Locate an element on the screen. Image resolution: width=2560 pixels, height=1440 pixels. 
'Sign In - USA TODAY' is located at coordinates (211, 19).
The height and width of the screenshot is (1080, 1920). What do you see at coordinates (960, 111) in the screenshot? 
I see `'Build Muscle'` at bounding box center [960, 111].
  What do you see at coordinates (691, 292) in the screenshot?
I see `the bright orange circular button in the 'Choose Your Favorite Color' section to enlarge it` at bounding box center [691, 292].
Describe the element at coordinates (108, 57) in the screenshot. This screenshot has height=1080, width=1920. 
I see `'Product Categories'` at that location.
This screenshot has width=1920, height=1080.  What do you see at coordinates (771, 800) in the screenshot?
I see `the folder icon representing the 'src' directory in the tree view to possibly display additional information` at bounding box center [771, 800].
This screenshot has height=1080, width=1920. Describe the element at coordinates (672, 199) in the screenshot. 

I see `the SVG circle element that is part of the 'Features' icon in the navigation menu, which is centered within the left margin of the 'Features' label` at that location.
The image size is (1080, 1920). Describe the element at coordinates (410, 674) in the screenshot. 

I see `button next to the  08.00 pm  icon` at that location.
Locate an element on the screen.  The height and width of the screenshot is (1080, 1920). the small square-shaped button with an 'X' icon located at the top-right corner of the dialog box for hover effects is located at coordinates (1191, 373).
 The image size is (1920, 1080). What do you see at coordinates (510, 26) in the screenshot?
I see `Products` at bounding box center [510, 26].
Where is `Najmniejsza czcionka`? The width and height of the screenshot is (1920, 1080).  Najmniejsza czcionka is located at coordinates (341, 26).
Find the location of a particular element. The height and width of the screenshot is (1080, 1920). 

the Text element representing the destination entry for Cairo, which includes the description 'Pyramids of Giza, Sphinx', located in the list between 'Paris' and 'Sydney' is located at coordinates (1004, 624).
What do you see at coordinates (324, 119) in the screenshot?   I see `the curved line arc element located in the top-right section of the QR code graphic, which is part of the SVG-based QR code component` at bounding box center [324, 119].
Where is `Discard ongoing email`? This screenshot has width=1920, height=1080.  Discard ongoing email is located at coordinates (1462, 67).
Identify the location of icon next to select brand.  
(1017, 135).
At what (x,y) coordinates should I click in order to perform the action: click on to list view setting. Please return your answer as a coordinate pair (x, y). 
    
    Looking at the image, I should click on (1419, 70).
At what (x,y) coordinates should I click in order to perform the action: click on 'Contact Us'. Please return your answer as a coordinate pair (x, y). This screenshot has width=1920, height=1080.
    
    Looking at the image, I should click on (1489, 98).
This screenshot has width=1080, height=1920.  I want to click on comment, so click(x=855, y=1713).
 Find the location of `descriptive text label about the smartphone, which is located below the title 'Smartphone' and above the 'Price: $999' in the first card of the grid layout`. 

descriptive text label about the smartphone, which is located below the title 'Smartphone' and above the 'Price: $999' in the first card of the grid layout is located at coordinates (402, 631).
____
Do this — Repeat the records above verbatim, from the line containing "Identify the location" through the line containing "Looking at the image, I should click on (1419, 70).", with both of those lines included.

Complete response —
Identify the location of icon next to select brand.  
(1017, 135).
At what (x,y) coordinates should I click in order to perform the action: click on to list view setting. Please return your answer as a coordinate pair (x, y). 
    
    Looking at the image, I should click on (1419, 70).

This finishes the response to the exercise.